Tensor Cores: tcgen05#
Overview
tcgen05is Blackwell’s Tensor Core instruction family. Its MMA instruction performs tile matrix-multiply-accumulate work cooperatively, and the instruction is committed by one elected thread.The accumulator lives in TMEM instead of registers. The epilogue later brings it back into registers with
tcgen05.ld.cta_group::1andcta_group::2control whether one CTA or two CTAs cooperate on the MMA. That choice also changes how the M dimension is mapped into TMEM.Block-scaled MMA modes, such as
mxfp8andnvfp4, add scale-factor operands. The data operands live in SMEM, while the scale factors are staged through TMEM.
Dense linear algebra is where modern GPUs spend most of their useful work. A normal CUDA-core matrix multiply cannot get close to the advertised peak of the chip (GPU Execution Model). Fast GEMM and attention kernels reach that peak by feeding the Tensor Core with the right tile shapes, layouts, and synchronization.
The basic operation has not changed in spirit since Volta. A Tensor Core consumes matrix tiles, multiplies them, and accumulates the result. What changes from generation to generation is how the operation is issued, how the operands are laid out, and where the accumulator lives.
Blackwell makes a large change to the last part. The accumulator for tcgen05 is no longer kept as a long-lived register fragment. It is written into Tensor Memory, or TMEM (Special Memory: TMEM). That one change affects the whole kernel. The MMA writes to TMEM. Completion is tracked asynchronously. The epilogue later loads the accumulator out of TMEM and turns it back into the register fragment it wants for conversion and stores.
This chapter focuses on the compute instruction itself. TMA (Async Data Movement: TMA) is responsible for moving operands into SMEM. TMEM is responsible for holding the accumulator and some scale-factor operands. tcgen05.mma is the Tensor Core operation that sits between those two memory movements.
Interactive: tcgen05 accumulator behavior. Toggle the transpose of A or B, pick the output width N, and step through K iterations to watch partial sums accumulate in TMEM.
The tcgen05 MMA#
A tcgen05 MMA is the Blackwell Tensor Core matrix-multiply-accumulate instruction. It is a cooperative instruction. The work is performed for a warpgroup, and in some modes it can involve two CTAs from the same cluster. The instruction is not issued independently by every thread. One elected thread commits the operation on behalf of the participating group.
It helps to separate the MMA into three questions.
The first question is who cooperates. A normal mode uses one CTA, written as cta_group::1. A larger mode uses two CTAs in a cluster, written as cta_group::2. In both cases, the instruction represents one Tensor Core operation over a tile, not a scalar operation by one thread.

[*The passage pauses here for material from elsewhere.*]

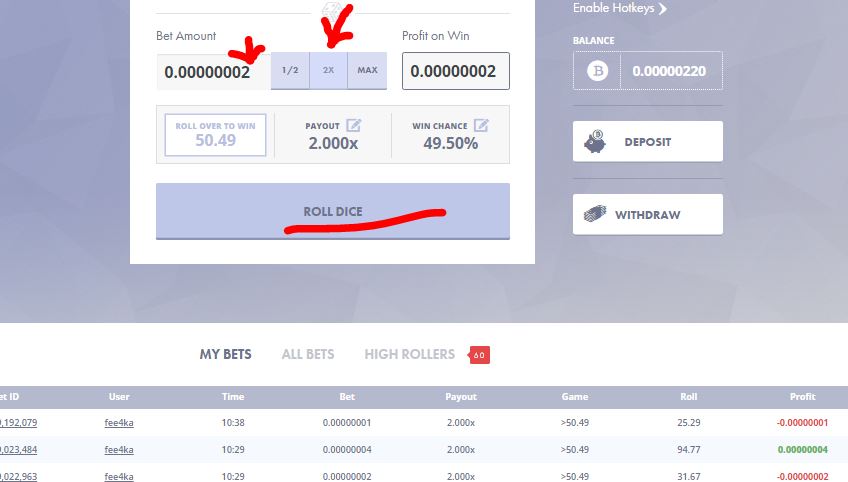
Task: Set bet to MAX
Action: (x=367, y=71)
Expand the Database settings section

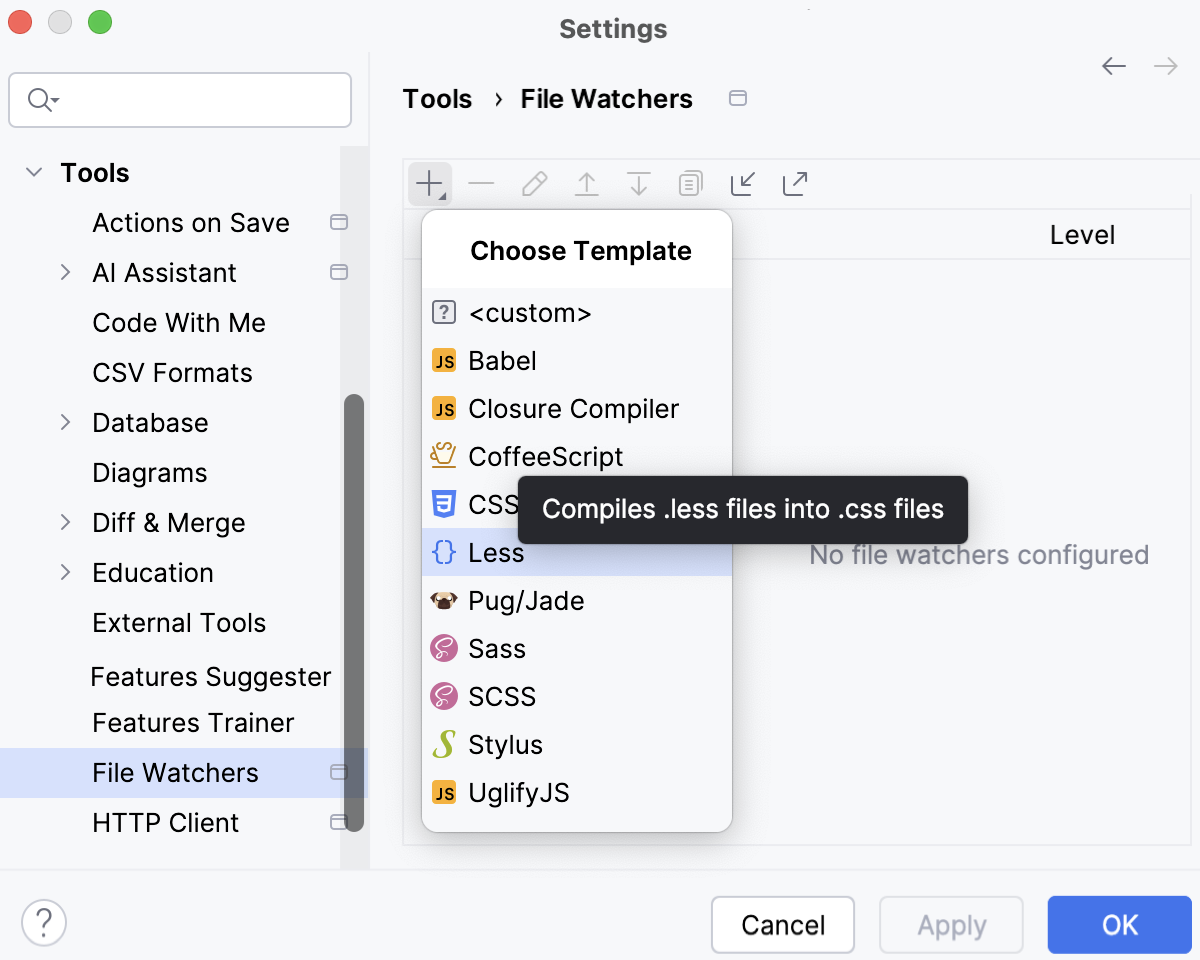[64, 422]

The second question is where the operands and result live. The data operands normally live in SMEM. Some variants can also read an A operand from TMEM. The accumulator is written to TMEM. The operand layouts have to match what the Tensor Core expects, including the swizzled shared-memory layouts used by the data operands (Data Layout and Its Notation).
The third question is how completion is observed. tcgen05.mma is asynchronous. Issuing the MMA does not mean the multiply-accumulate has finished. The instruction returns after the operation is committed, while the Tensor Core continues running. The kernel uses a commit group and an mbarrier to learn when the result is ready (Async Coordination: mbarriers).
That asynchronous behavior is what makes overlap possible. A fast kernel does not issue an MMA and immediately stall until it finishes. It can issue the MMA, start preparing later tiles, and wait only when the result is actually needed. The price is that every handoff must be explicit. If the epilogue reads TMEM before the MMA completion barrier has fired, it is reading too early.
The Accumulator Lives in TMEM#
On Ampere and Hopper, the accumulator is exposed to the program as registers. The MMA produces a per-lane register fragment, and the epilogue consumes that fragment directly. This is simple, but it ties the accumulator size to the register budget of each thread.
Blackwell breaks that link. tcgen05.mma writes its accumulator into TMEM, a Blackwell memory space scoped to the CTA. The accumulator can stay in TMEM through the compute phase, and the epilogue later uses tcgen05.ld to load it back into registers.
This changes the shape of the kernel. The register fragment is still important at the edges. The epilogue still wants registers so it can convert, apply elementwise work, and store the result. But the long-lived accumulator state is no longer a register allocation problem. It is a TMEM allocation and layout problem (Special Memory: TMEM).
This is why tcgen05 and TMEM have to be understood together. The MMA instruction decides what tile is computed. TMEM decides where the accumulator lands. The epilogue must use the matching load path to recover the accumulator in the register layout it expects.
cta_group::1 and cta_group::2#
A tcgen05 MMA can run in either cta_group::1 or cta_group::2 mode.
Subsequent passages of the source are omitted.